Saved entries
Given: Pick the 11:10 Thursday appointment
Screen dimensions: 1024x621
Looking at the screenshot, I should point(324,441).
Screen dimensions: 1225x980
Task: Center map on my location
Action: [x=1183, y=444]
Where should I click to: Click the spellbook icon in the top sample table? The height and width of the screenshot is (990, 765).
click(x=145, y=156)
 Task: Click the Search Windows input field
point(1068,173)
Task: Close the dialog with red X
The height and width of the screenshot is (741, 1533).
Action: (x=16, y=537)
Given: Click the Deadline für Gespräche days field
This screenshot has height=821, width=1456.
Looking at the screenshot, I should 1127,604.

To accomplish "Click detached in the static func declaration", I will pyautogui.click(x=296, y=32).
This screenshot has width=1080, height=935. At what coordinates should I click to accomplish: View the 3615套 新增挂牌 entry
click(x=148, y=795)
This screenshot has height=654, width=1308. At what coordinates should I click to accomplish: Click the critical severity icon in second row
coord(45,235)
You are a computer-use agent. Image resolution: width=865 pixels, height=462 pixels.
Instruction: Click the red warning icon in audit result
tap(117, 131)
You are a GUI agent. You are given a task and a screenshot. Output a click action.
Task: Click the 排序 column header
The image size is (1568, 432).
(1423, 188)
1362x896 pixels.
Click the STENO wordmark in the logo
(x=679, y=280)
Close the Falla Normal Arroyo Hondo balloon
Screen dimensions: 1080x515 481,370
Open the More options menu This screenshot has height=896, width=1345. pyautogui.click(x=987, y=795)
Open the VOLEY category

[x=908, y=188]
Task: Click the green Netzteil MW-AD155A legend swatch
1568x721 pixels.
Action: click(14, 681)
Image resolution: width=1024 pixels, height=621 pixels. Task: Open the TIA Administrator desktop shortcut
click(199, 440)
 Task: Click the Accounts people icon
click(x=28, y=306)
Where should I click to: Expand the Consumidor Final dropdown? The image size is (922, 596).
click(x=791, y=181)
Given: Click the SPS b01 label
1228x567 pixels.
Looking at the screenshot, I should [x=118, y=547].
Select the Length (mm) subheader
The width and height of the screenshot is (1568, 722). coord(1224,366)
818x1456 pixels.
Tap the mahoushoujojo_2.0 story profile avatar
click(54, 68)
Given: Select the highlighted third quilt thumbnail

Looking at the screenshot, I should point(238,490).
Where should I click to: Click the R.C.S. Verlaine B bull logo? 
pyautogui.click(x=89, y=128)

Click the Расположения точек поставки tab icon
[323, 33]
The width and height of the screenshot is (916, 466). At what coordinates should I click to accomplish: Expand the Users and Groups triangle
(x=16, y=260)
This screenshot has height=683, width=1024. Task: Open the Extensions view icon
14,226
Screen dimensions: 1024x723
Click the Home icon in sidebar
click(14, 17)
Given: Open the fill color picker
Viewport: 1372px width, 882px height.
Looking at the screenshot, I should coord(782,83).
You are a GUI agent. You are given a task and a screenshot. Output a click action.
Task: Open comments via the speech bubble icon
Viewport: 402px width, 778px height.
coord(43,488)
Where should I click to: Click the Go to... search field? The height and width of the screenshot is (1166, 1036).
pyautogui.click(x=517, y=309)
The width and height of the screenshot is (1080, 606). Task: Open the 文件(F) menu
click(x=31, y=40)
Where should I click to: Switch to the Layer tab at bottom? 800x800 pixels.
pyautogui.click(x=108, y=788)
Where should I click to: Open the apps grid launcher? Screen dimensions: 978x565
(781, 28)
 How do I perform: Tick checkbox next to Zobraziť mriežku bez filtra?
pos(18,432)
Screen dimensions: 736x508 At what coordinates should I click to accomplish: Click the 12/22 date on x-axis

Assigned task » The answer is the run of lines above from the line containing "This screenshot has height=654, width=1308." through the line containing "You are a computer-use", copied exactly and alone.

Task answer »
This screenshot has height=654, width=1308. At what coordinates should I click to accomplish: Click the critical severity icon in second row
coord(45,235)
You are a computer-use agent. Image resolution: width=865 pixels, height=462 pixels.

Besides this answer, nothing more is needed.